Figure 3-17. Triggering of proinflammatory cytokine release by Gram-negative LPS and its role in septic shock. TNF-α, IL-1, IL-6, and IL-8 are proinflammatory cytokines.
Septicemia (bacteria infecting and growing in the bloodstream) is one of the leading causes of septic shock and occurs in 500,000 to 750,000 patients per year in the United States alone. Up to half of the patients with septicemia end up dying in the hospital. Even those who survive may have long-term aftereffects, such as stroke or permanent damage to lungs, kidneys, liver, or other organs. Indeed, statistics show that those who survive an episode of septic shock have a significantly greater risk of dying during the next five-year period than people with the same underlying conditions but no previous episode of shock. Septic shock is not only serious business for the patient, but it is also a seriously expensive business, as hospital administrators and insurance executives are quick to point out, with annual hospital costs of $5 to 10 billion.
The all-inclusive term sepsis has now been defined more precisely in an effort to aid diagnosis of the various stages of disease. The first stage of shock, called systemic inflammatory response syndrome (SIRS), is characterized by a temperature over 38°C or under 36°C, elevated heart rate, elevated respiratory rate, and an abnormally high or low neutrophil count. The second stage, termed sepsis, is SIRS with a culture-documented infection (i.e., laboratory results showing the presence of bacteria in the bloodstream). The third stage is severe sepsis, characterized by organ dysfunction and very low blood pressure (hypotension). The fourth stage is septic shock, which is characterized by low blood pressure despite intravenous fluid administration.
How does a bacterial infection of the bloodstream produce such a serious condition? Steps involved in septic shock are illustrated in more detail in Figure 3-18. From previous sections of this chapter, it should be evident that the body goes to great lengths to confine the inflammatory response to specific areas of the body.
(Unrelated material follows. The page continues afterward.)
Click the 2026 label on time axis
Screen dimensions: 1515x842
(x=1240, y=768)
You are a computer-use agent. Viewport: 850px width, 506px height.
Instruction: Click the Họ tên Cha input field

Septic shock is an example of what happens when an inflammatory response is triggered throughout the body. Shock occurs when bacteria or their products reach high enough levels in the bloodstream to trigger complement activation, cytokine release, and the coagulation cascade in many parts of the body. High levels of cytokines, especially TNF-α, IL-1, IL-6, IL-8, and IFN-γ, cause increased levels of PMNs in the blood and encourage these PMNs to leave the blood vessels throughout the body. This leads to massive leakage of fluids into surrounding tissue. PMNs and macrophages activated by IFN-γ also damage blood vessels directly, resulting in loss of fluid from these vessels.